__TASKS TO CARRY OUT__:
[1] Please repeat the workplace health passage word for word, starting at "To help enable" and ending at "drive overall performance.".
[2] Using the workplace health passage, explain why unhealthy employees can hurt a company's business results.

+++ EXCERPT

In 2010, Towers Watson & Co. reported that companies that are committed to health as a business imperative achieve significantly better financial outcomes and lower employee turnover. The same year Gallup Inc. found that unhealthy employees are often not engaged in their jobs, and that numerous chronic conditions existed, such as obesity and diabetes. Disengaged employees are less likely to be productive than their more engaged counterparts, and when the majority of a workforce is disengaged, business productivity and profits often suffer.
To help enable business success, healthy behaviors must flow from the bottom up and the top down. Leaders can enable this bi-directional flow by declaring and nurturing a culture of health within their organizations and establishing a paradigm where the C-suite places health and wellness first and leads by example. That might include instituting walking meetings, encouraging energy breaks and discouraging multitasking. By giving individuals permission to do these things, and leading by example, healthy behaviors will move down the proverbial staircase and ultimately travel back up as employees embrace the culture, champion the efforts and drive overall performance.

++++++
+++ DATA SECTION

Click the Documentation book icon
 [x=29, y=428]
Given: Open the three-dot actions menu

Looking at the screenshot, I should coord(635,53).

++++++
+++ DATA SECTION

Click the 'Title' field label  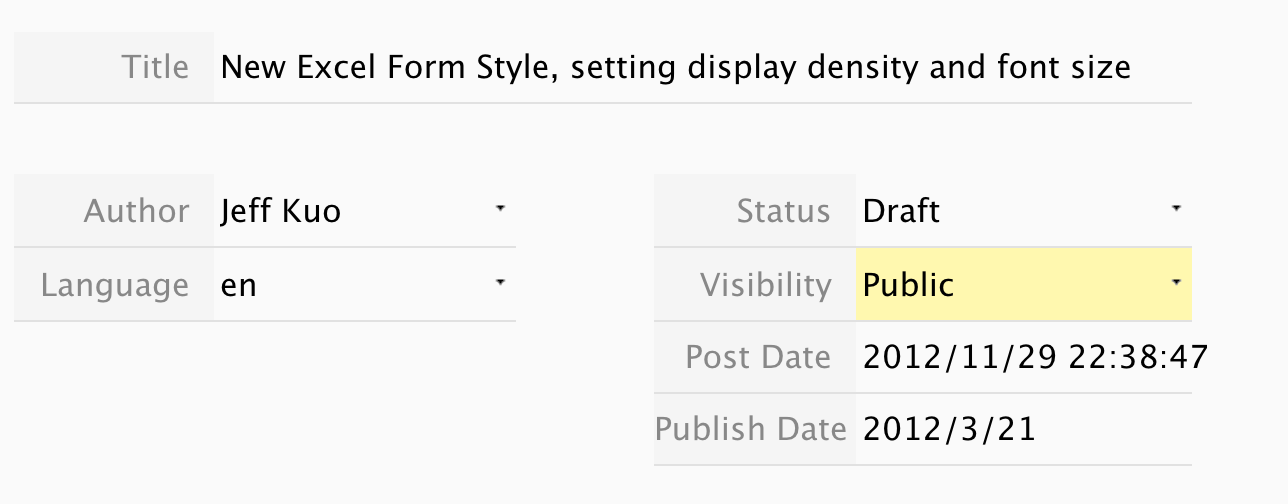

++++++
+++ DATA SECTION

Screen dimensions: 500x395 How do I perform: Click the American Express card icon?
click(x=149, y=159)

++++++

__EXERCISE RESULTS__:
[1]
To help enable business success, healthy behaviors must flow from the bottom up and the top down. Leaders can enable this bi-directional flow by declaring and nurturing a culture of health within their organizations and establishing a paradigm where the C-suite places health and wellness first and leads by example. That might include instituting walking meetings, encouraging energy breaks and discouraging multitasking. By giving individuals permission to do these things, and leading by example, healthy behaviors will move down the proverbial staircase and ultimately travel back up as employees embrace the culture, champion the efforts and drive overall performance.

[2] Gallup found that unhealthy employees are often not engaged in their jobs, and disengaged employees are less likely to be productive than engaged ones. When most of a workforce is disengaged, business productivity and profits often suffer.